EXERCISE OBJECTIVE:
Transcribe word for word the part of the text on conditions for homogeneity below that starts at the words "Conditions for Homogeneity" and stops after "iff $\gamma = 0$.".

--- start of TEXT PASSAGE ---

Conditions for Homogeneity

Theorem

Line

The line $L = \alpha_1 x_1 + \alpha_2 x_2 = \beta$ is homogeneous iff $\beta = 0$.

Plane

The plane $P = \alpha_1 x_1 + \alpha_2 x_2 + \alpha_3 x_3 = \gamma$ is homogeneous iff $\gamma = 0$.

Proof

Proof for Line

• Let the line $L = \alpha_1 x_1 + \alpha_2 x_2 = \beta$ be homogeneous.

Then the origin $\left({0, 0}\right)$ lies on the line $L$.

That is, $\alpha_1 0 + \alpha_2 0 = \beta \implies \beta = 0$.

• Let the equation of $L$ be $L = \alpha_1 x_1 + \alpha_2 x_2 = 0$.

Then $0 = \alpha_1 0 + \alpha_2 0 \in L$ and so $\left({0, 0}\right)$ lies on the line $L$.

Hence $L$ is homogeneous.

$\blacksquare$

Proof for Plane

• Let the plane $P = \alpha_1 x_1 + \alpha_2 x_2 + \alpha_3 x_3 = \gamma$ be homogeneous.

Then the origin $\left({0, 0, 0}\right)$ lies on the plane $P$.

That is, $\alpha_1 0 + \alpha_2 0 + \alpha_3 0= \gamma \implies \gamma = 0$.

• Let the equation of $P$ be $P = \alpha_1 x_1 + \alpha_2 x_2 + \alpha_3 x_3 = 0$.

Then $0 = \alpha_1 0 + \alpha_2 0 + \alpha_3 0 \in P$ and so $\left({0, 0, 0}\right)$ lies on the plane $P$.

Hence $P$ is homogeneous.

$\blacksquare$

Sources

• Seth Warner: Modern Algebra (1965): $\S 28$

--- end of TEXT PASSAGE ---
--- start of ROWS ---

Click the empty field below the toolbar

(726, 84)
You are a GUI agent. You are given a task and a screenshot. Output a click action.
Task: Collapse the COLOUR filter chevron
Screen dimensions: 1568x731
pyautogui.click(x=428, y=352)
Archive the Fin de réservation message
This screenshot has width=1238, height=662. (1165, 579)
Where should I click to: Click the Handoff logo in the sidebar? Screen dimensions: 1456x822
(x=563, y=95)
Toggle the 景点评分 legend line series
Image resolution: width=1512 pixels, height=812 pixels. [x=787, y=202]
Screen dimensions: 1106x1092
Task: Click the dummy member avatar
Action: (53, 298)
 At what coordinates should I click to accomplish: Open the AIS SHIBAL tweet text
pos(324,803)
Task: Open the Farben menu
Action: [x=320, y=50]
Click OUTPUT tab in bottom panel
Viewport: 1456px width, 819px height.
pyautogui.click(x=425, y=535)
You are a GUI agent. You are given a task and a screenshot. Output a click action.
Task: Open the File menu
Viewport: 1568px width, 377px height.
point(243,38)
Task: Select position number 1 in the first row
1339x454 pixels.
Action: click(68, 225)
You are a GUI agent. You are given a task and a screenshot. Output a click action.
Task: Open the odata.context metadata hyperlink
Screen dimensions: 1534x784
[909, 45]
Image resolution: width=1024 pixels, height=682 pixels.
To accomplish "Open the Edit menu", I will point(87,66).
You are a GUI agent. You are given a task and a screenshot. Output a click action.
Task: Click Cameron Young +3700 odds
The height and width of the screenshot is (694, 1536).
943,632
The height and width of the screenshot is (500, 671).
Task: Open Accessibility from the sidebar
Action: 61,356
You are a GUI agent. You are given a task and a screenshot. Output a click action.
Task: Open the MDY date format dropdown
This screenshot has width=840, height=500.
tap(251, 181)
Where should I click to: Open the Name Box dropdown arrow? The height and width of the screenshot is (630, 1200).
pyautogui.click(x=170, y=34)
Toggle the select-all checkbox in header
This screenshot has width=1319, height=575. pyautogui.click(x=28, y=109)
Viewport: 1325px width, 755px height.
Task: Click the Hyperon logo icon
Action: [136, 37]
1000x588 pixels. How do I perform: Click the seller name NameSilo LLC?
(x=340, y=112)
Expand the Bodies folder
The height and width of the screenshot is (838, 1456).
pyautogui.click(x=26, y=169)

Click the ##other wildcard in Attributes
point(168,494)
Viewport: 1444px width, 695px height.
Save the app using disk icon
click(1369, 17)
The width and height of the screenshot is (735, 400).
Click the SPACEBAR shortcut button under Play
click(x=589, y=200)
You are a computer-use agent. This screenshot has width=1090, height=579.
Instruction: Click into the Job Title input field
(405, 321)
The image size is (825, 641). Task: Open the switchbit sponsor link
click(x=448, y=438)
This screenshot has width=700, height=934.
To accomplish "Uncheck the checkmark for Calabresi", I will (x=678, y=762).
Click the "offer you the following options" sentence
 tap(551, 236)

--- end of ROWS ---

TASK ANSWER:
Conditions for Homogeneity

Theorem

Line

The line $L = \alpha_1 x_1 + \alpha_2 x_2 = \beta$ is homogeneous iff $\beta = 0$.

Plane

The plane $P = \alpha_1 x_1 + \alpha_2 x_2 + \alpha_3 x_3 = \gamma$ is homogeneous iff $\gamma = 0$.